=== Quoted text ===
# The Grey Knights who weren't Grey



## Varakir (Sep 2, 2009)

Currently I'm thinking about my next army, and with GK on the horizon they seem like something i could be interested in.

My only issue is, I want something I can build some personality into, make my own colour scheme etc etc, and as far as i'm aware, the GK's are lacking in that area.

I appreciate that I _could_ paint them yellow and pink and still play them, but i don't want to completely rape the fluff.

So is there anyway I can play a non-grey grey knights army without tossing the fluff completely out the window?


----------



## HOBO (Dec 7, 2007)

Pre-Heresy their Armour was Black, but other than that I've got nothing other than saying 'paint it what you like'...I've seen orange GK's before on a board at a Battle Bunker:shok:


----------



## XxDreMisterxX (Dec 23, 2009)

You could say that they are your 1st company vets or something. Elite is their name so incorporate them into a chapter as the best. Like the Sanguinary Guard of the Blood Angels kinda thing.


----------



## wombat_tree (Nov 30, 2008)
=== Source material ===
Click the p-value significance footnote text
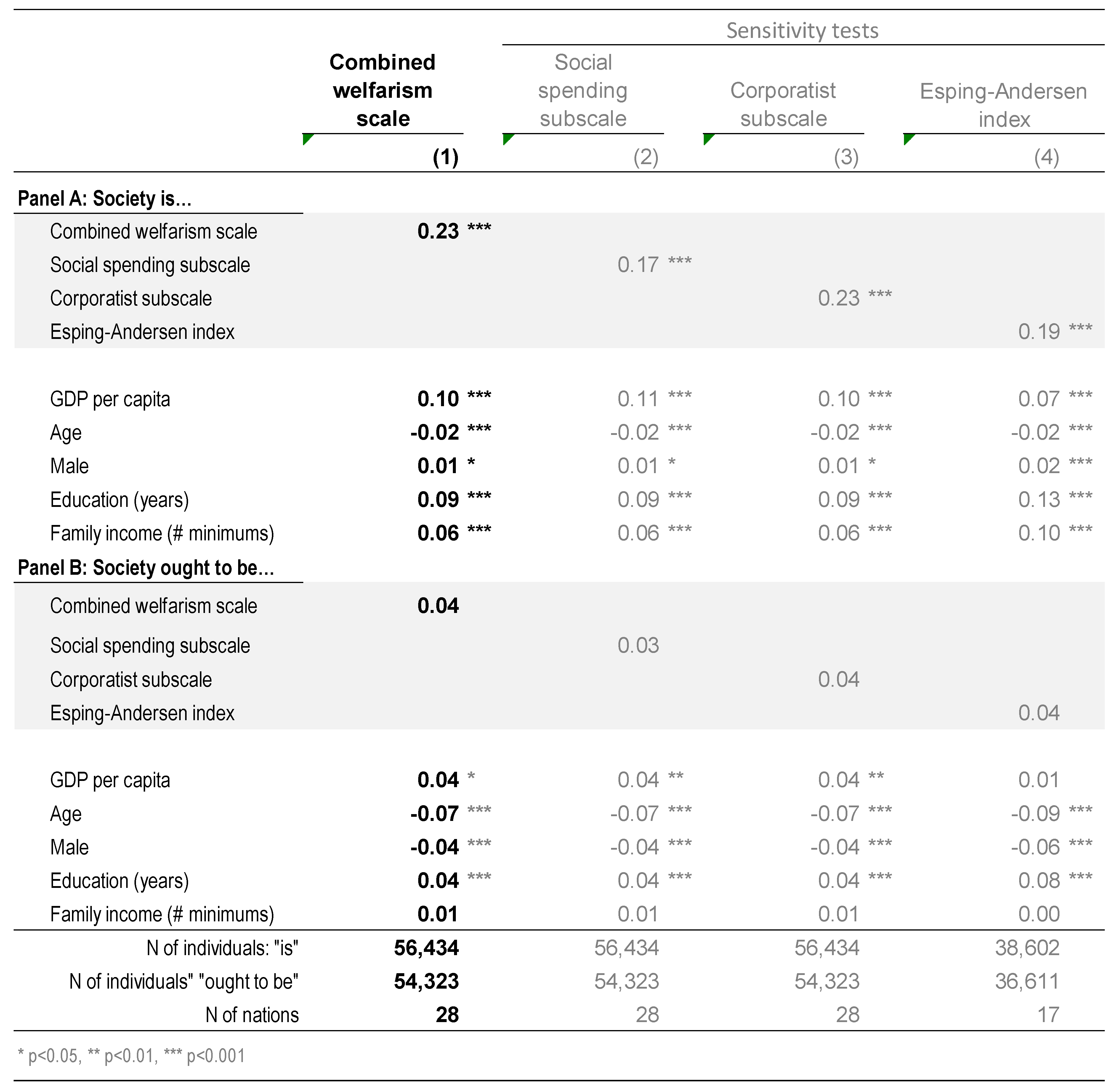 (131, 1055)
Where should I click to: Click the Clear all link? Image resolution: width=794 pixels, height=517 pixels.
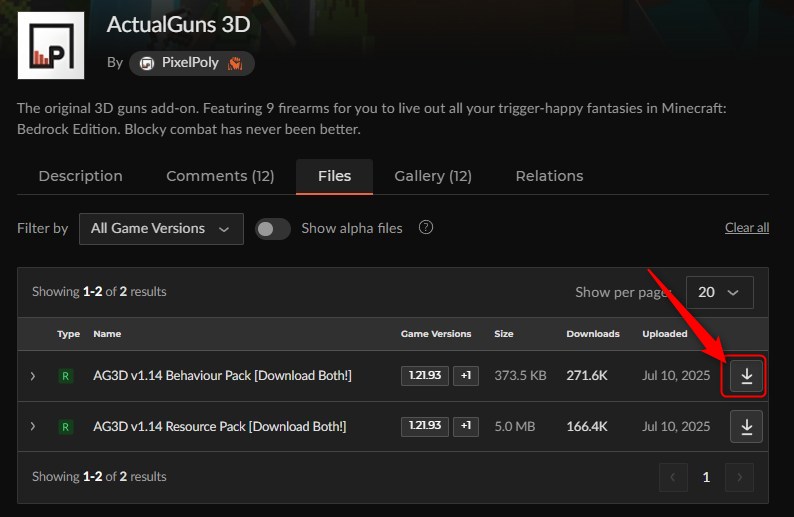pos(747,228)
===
## Exercise tasks:
1/ Sum up the forum thread about non-grey Grey Knights in two sentences.
2/ According to the forum thread about non-grey Grey Knights, what color was their armor pre-Heresy?
3/ Please continue the forum thread about non-grey Grey Knights from the point where it ends.

## Answers for the exercise:
1/ Varakir is considering Grey Knights as a next army but wants a personal color scheme without completely abandoning the fluff, and asks whether a non-grey Grey Knights army is possible. HOBO notes that their armor was black pre-Heresy and otherwise suggests painting them however you like, while XxDreMisterxX proposes presenting them as a chapter's elite first company veterans, like the Blood Angels' Sanguinary Guard.

2/ Black.

3/
You could try having them primarily grey but with red shoulder pads or something similar.


----------



## Son of mortarion (Apr 24, 2008)

HOBO said:


> Pre-Heresy their Armour was Black, but other than that I've got nothing other than saying 'paint it what you like'...I've seen orange GK's before on a board at a Battle Bunker:shok:


? how did a chapter that didn't exist pre-heresy have pre-heresy color scheme?

You can stay with fluff and paint them mostly grey, and add extra plates to their shoulders,knees and groins, and add personal heraldry(where you are free to use almost any color) in those places.

You can add contrasting colors on the shoulder pads, black and red trim would look good. 

adding extra purity seals, either in clusters or in a line across various parts of their body will also allow you to break up the grey. 

Paint them grey, and take a toothbrush and splatter black and white over the plates and it will give it a granite look, then combine the other things I mentioned, and they will both be grey and have a lot of personality, without risking anyone having a wtf moment.


----------



## C'Tan Chimera (Aug 16, 2008)

The-Previously-Grey-But-Decided-To-Have-a-Change-of-Fashion-Knights.

You'll be the talk of the game club for weeks to come!


----------



## HOBO (Dec 7, 2007)

Son of mortarion said:


> ? how did a chapter that didn't exist pre-heresy have pre-heresy color scheme?


Pre- something anywayk:...a mate just shouted it in my ear when he showed me the 'Index Astartes' book...there's a picture of Grey Knights in there that are painted with black armour.


----------



## Karak The Unfaithful (Feb 13, 2011)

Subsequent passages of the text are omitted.